Top of Supplied entries
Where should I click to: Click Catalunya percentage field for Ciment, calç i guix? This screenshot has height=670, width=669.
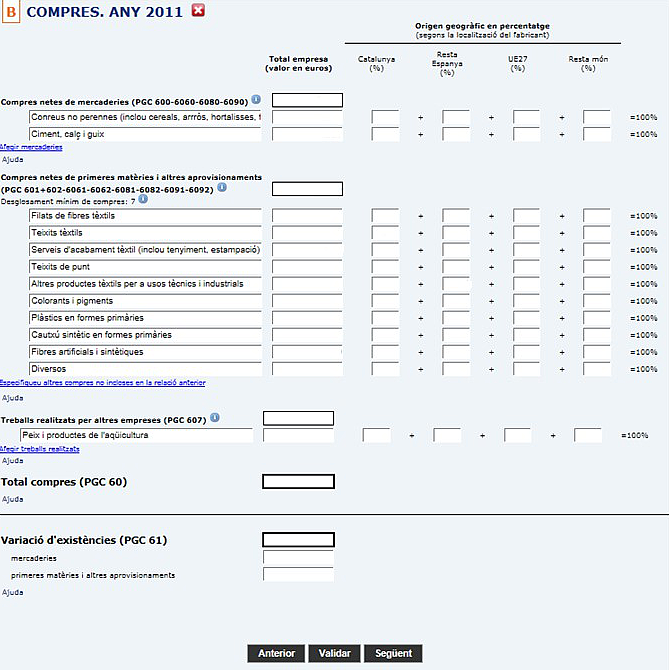click(x=385, y=135)
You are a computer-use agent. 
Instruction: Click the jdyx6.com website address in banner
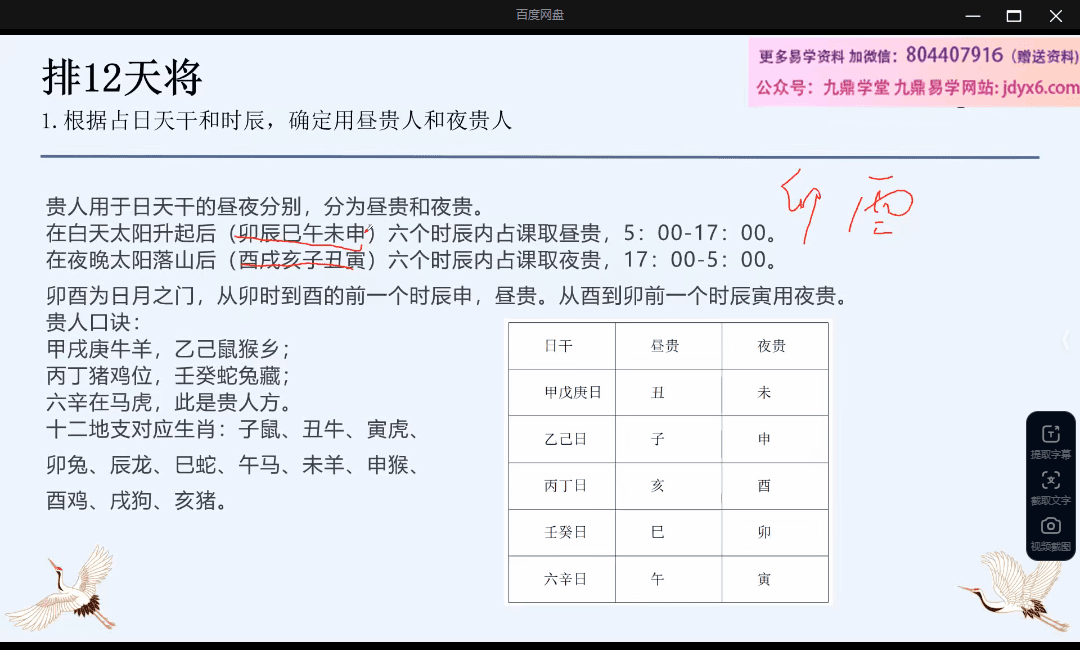pyautogui.click(x=1036, y=88)
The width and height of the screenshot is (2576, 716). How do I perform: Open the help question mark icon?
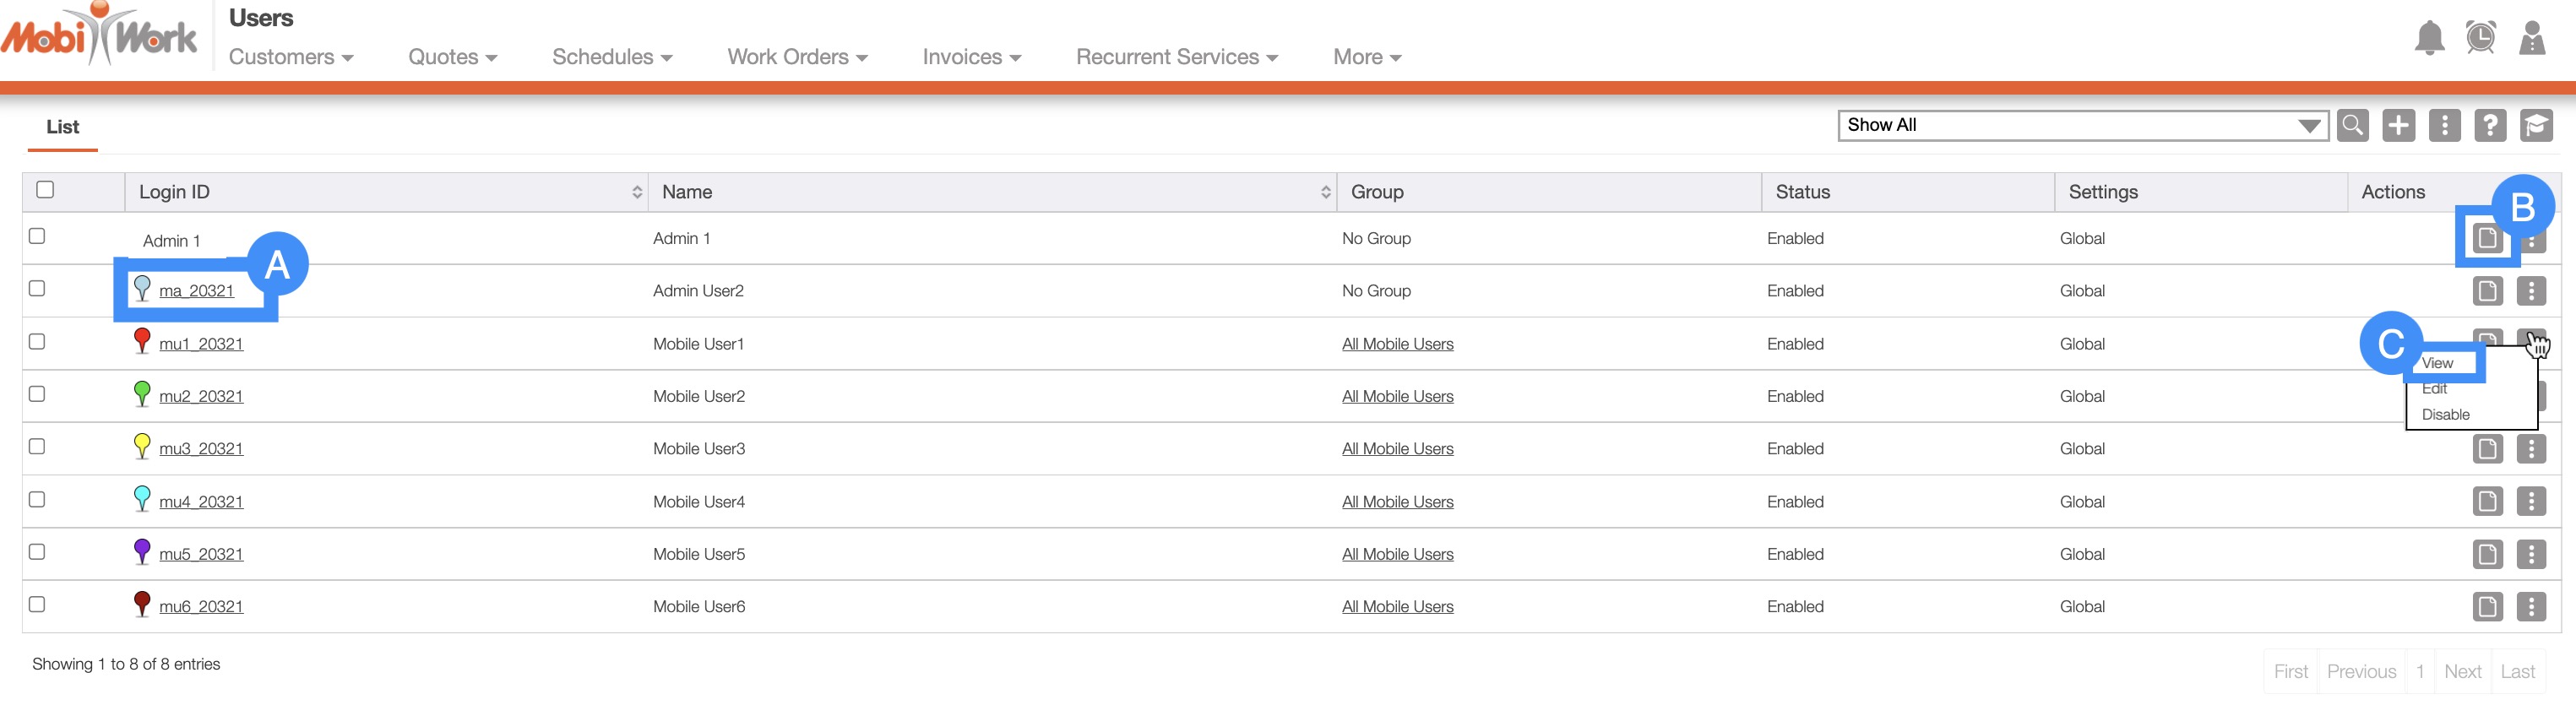[x=2489, y=126]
Bottom of Supplied entries
## Your goal
Output every line of the records exactly, excluding all pictures.

## Response area
Where should I click to: Click Catalunya percentage field for Ciment, calç i guix? This screenshot has height=670, width=669.
click(x=385, y=135)
You are a computer-use agent. 
Instruction: Click the jdyx6.com website address in banner
pyautogui.click(x=1036, y=88)
The width and height of the screenshot is (2576, 716). How do I perform: Open the help question mark icon?
[x=2489, y=126]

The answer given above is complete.